One concern I have is that, every time he talks about the maintenance roles, I'm automatically thinking it's unglamorous, and marking a career plateau (perhaps decline).
I also instantly visualized a suited executive reluctantly deciding it's a necessary role they have to staff, and the exec will feed the trolls in the mine, but the focus (and rewards) will consciously be on the stars who are making new things happen.
Even though Graydon just explained that kind of thinking is a problem, I'm still thinking it.
If I'm still thinking that (with background that includes very serious software engineering, as well as FOSS), then my guess is that a lot of other people will be thinking that, as well.

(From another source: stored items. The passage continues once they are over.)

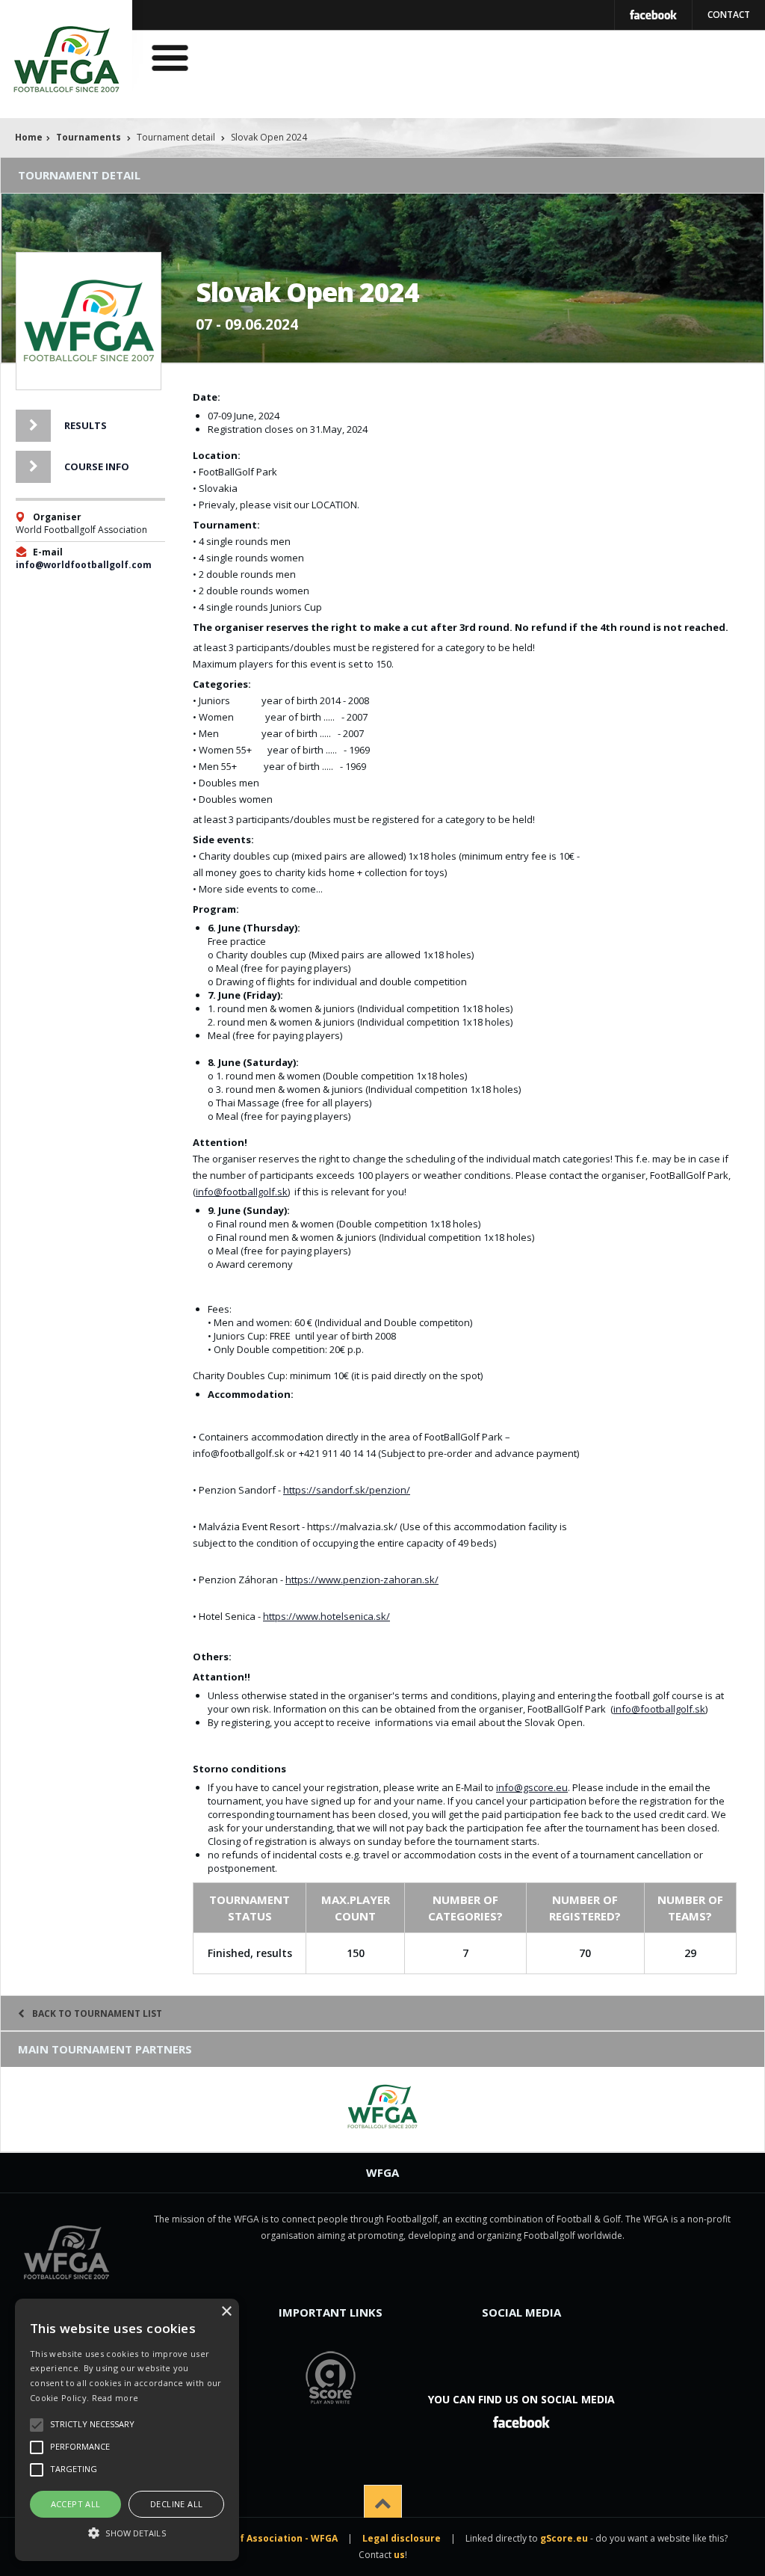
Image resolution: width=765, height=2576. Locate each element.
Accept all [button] (76, 2503)
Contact (728, 14)
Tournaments (88, 137)
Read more (115, 2397)
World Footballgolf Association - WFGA (246, 2538)
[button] (127, 2533)
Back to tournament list (97, 2013)
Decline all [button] (176, 2503)
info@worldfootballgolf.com (84, 564)
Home (29, 137)
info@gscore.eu (532, 1787)
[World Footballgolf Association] (382, 2106)
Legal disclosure (401, 2538)
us (399, 2554)
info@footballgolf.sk (242, 1191)
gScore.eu (564, 2538)
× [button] (226, 2311)
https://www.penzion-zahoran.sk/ (362, 1579)
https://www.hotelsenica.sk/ (326, 1616)
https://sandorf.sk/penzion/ (346, 1490)
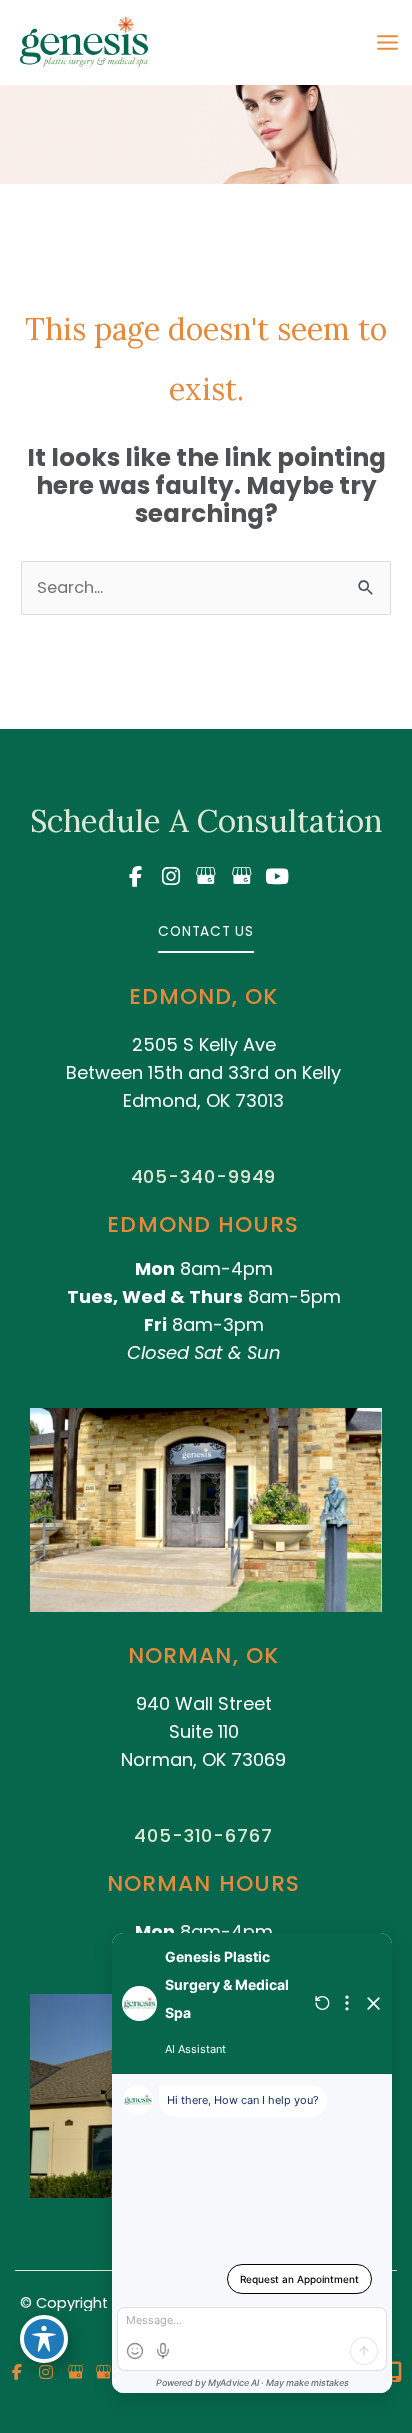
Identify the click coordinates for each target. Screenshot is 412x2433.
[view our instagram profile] (171, 876)
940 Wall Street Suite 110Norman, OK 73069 (203, 1731)
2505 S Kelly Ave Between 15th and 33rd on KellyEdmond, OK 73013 (203, 1072)
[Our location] (394, 2372)
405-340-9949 (204, 1176)
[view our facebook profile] (135, 876)
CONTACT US (206, 931)
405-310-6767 (203, 1835)
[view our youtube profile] (277, 876)
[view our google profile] (206, 876)
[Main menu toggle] (387, 43)
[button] (206, 930)
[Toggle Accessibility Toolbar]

BTW, I'm not saying that I'd personally devalue maintenance roles. If I was managing something important that needed to be maintained, and I lucked upon a stellar maintainer, I'd do everything I could to retain them and keep them happy, including making a case for why their comp should track with some of the new-product-star people.
I'd also try to make sure that, if their position declines/disappears (e.g., they no longer have someone advocating successfully for the role) that they'll be marketable elsewhere. (I don't want them ever walking into an interview and hearing, "I see from your resume that you're more of a maintenance programmer, but we really need people who can hit the ground running, banging out new huge kernel modules. Maybe you could assist them, by writing unit tests, and fetching their coffee, so they can focus on the challenging new stuff?")
One sign of hope is that the best-known worst-offender, at rewarding only new things, at least takes some aspects of reliability seriously.
"I see from your resume that you're more of a maintenance programmer, but we really need people who can hit the ground running, banging out new huge kernel modules. Maybe you could assist them, by writing unit tests, and fetching their coffee, so they can focus on the challenging new stuff?"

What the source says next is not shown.